You had also mentioned diabetes.
Dr. Rue: Right. It’s not clear what the exact association is, but certainly patients with diabetes, thyroid conditions, hypo and hyperthyroidism are associated with a much higher incidence of frozen shoulder. A patient who is female, in her forties to sixties with diabetes or a thyroid condition, who presents with severe shoulder pain that then has stiffness, is absolutely the poster child for frozen shoulder and somebody who really should be getting treatment for that for both pain control and regaining their motion.
Tell us a little bit about Suzanne and her situation.

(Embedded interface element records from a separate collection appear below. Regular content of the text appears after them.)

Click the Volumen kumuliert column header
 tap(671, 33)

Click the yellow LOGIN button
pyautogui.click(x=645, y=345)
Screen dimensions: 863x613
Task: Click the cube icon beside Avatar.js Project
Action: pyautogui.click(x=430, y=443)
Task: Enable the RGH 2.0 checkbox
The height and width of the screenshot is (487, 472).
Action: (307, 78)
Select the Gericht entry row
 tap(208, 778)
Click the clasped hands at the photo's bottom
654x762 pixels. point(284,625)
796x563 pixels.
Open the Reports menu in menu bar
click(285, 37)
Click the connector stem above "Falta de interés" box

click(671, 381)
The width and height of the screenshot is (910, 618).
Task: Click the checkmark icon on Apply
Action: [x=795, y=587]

Dr. Rue: Sure. Calcific tendonitis or calcific tendinosis is a very painful condition. It’s not a hundred percent clear why the condition starts, but at some point, calcium deposits form in the rotator cuff. The rotator cuff is the big muscles around your shoulder that moves your shoulder. That calcium deposit can be painful in and of itself just from a volume standpoint by causing pressure on the rotator cuff. It can also be painful as it starts to resorb or go away. It is also typically a self-limited condition where it will improve with time but it can go through this restoration phase which is very painful.